*** Block opens ***
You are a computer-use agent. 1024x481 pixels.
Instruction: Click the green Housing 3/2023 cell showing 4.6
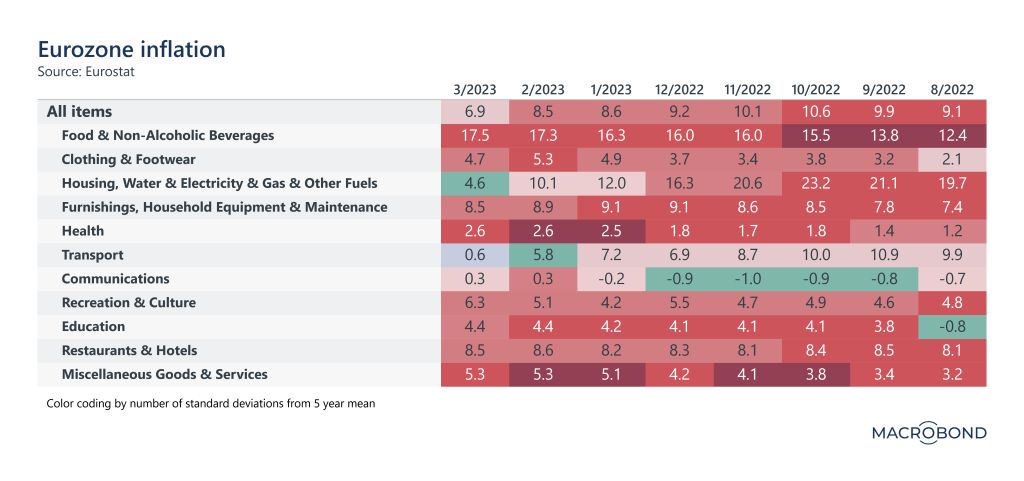(x=475, y=183)
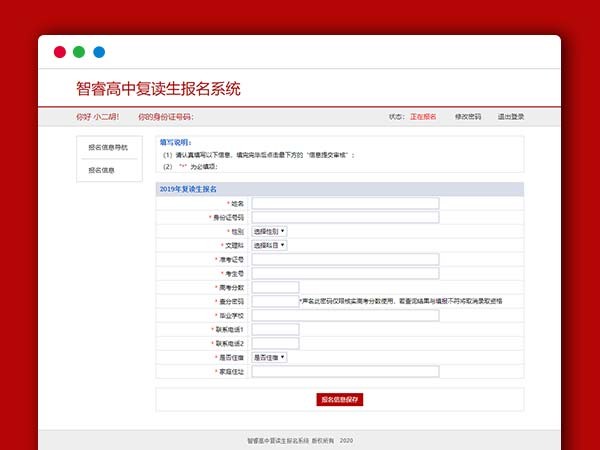Click the 修改密码 link
Image resolution: width=600 pixels, height=450 pixels.
(468, 117)
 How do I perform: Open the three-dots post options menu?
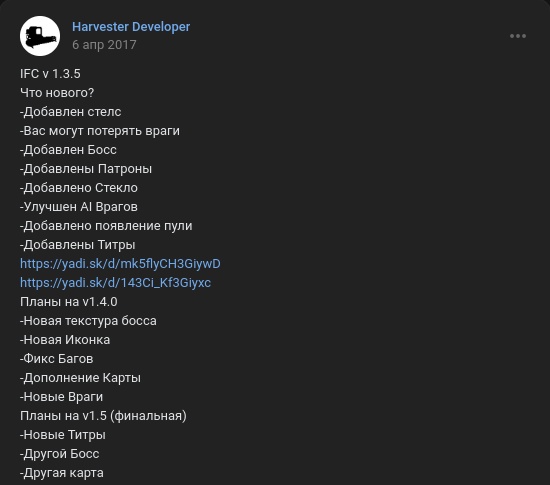coord(518,36)
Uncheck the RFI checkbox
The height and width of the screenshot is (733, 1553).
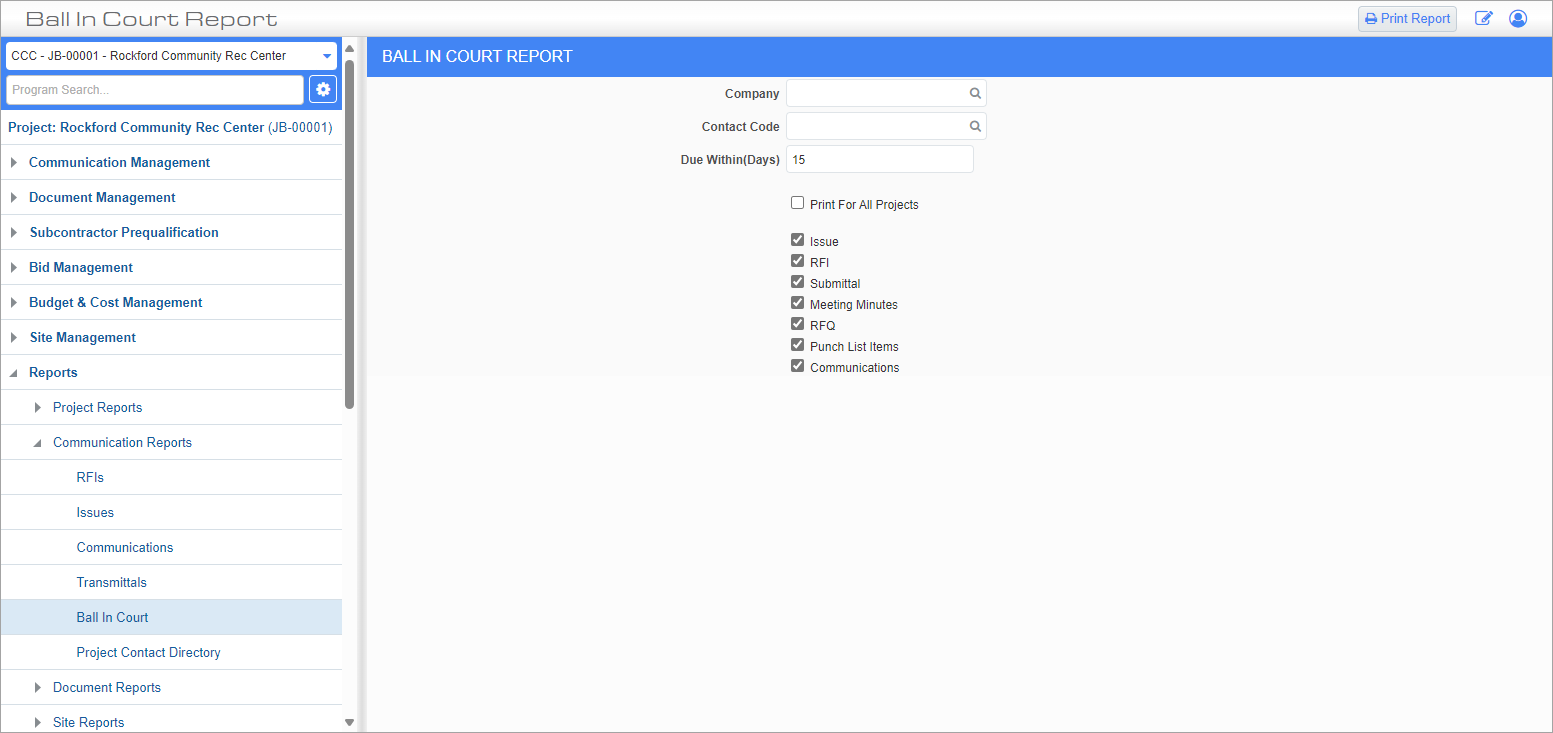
*** Block closes ***
• _TASK_
Copy out every entry exactly as written, but not the pictures.

• _ANSWER BELOW_
You are a computer-use agent. 1024x481 pixels.
Instruction: Click the green Housing 3/2023 cell showing 4.6
(x=475, y=183)
Click the 修改密码 link
Image resolution: width=600 pixels, height=450 pixels.
(468, 117)
 How do I perform: Open the three-dots post options menu?
coord(518,36)
Uncheck the RFI checkbox
The height and width of the screenshot is (733, 1553).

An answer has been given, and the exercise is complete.